Rufio noticed too. Quickly, working with the distraction, the Stormblood drew even closer to the merchant so that her wrapped breasts almost touched the man, almost tip-toeing, and bared her teeth again the way she had seen grizzly Watchmen do when they were hungry and tired and grumbling with their brothers. "You pay fair price." She demanded, Shiber as well as Pavi tinging her Common now, making mongrel her accent as she growled. "Or I set vex on you."
The merchant peered at the drykas woman down his nose and scoffed, rolling his eyes. He muttered something about 'superstitious nonsense', but cast the warrior off the ways a nervous glance and then sighed exaggeratedly. "Alright! Alright! I'll not have the competition saying that I do not pay fair prices." It irked him that the little freckled woman seemed to quiver with her glee.
"I ask two hundred gold." She said.
The merchant spluttered and now was the one to wear a scowl. "You said fair!"
The Stormblood fortune-teller chuckled and shrugged her shoulders, waving some drykas grass-sign nonchalantly. She was joking, he realised too late.
The merchant took a deep breath and looked up at Syna, noon high, praying to any gods that were listening for perseverance and patience. Sweat was beading on his forehead, dripping down his face in small rivulets and collecting in pools at the base of his neck where it soaked into his tunic.
It was then that he cast his assessing gaze down the drykas' loose, faded green linen pants, her well-worn sandals, barely held together by the creaking leather, her locks wrapped in a raggedy mustard scarf , and her dusky complexion hidden only by a breast-wrap, mostly revealed to whatever gestures of kindness Zulrav saw fit to whisk across the grass-sea denizens. No wonder she was staying so cool.

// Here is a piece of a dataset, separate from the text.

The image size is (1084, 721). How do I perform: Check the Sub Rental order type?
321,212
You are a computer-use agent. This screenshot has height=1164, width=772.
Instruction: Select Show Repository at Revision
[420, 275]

Then when he looked back to her face, all fire and brimstone, he sighed to himself. Syna had nothing on a spirit fierce as that.
"Alright, let's say Sixty."
"Seventy." Rufio pouted.
"Sixty-five." The merchant countered, and was surprised to find himself smiling at her excited squeak of triumph as she signed her agreement on the settled price.
He decided to forgive her her aggressive haggling tactis then. Besides, now it was his turn to drive a hard bargain, as his part of the trade. He almost rubbed his hands with anticipation as they turned toward the horses tethered and grazing in a small grassy clearing between the merchant wagons and neighbour pavilions.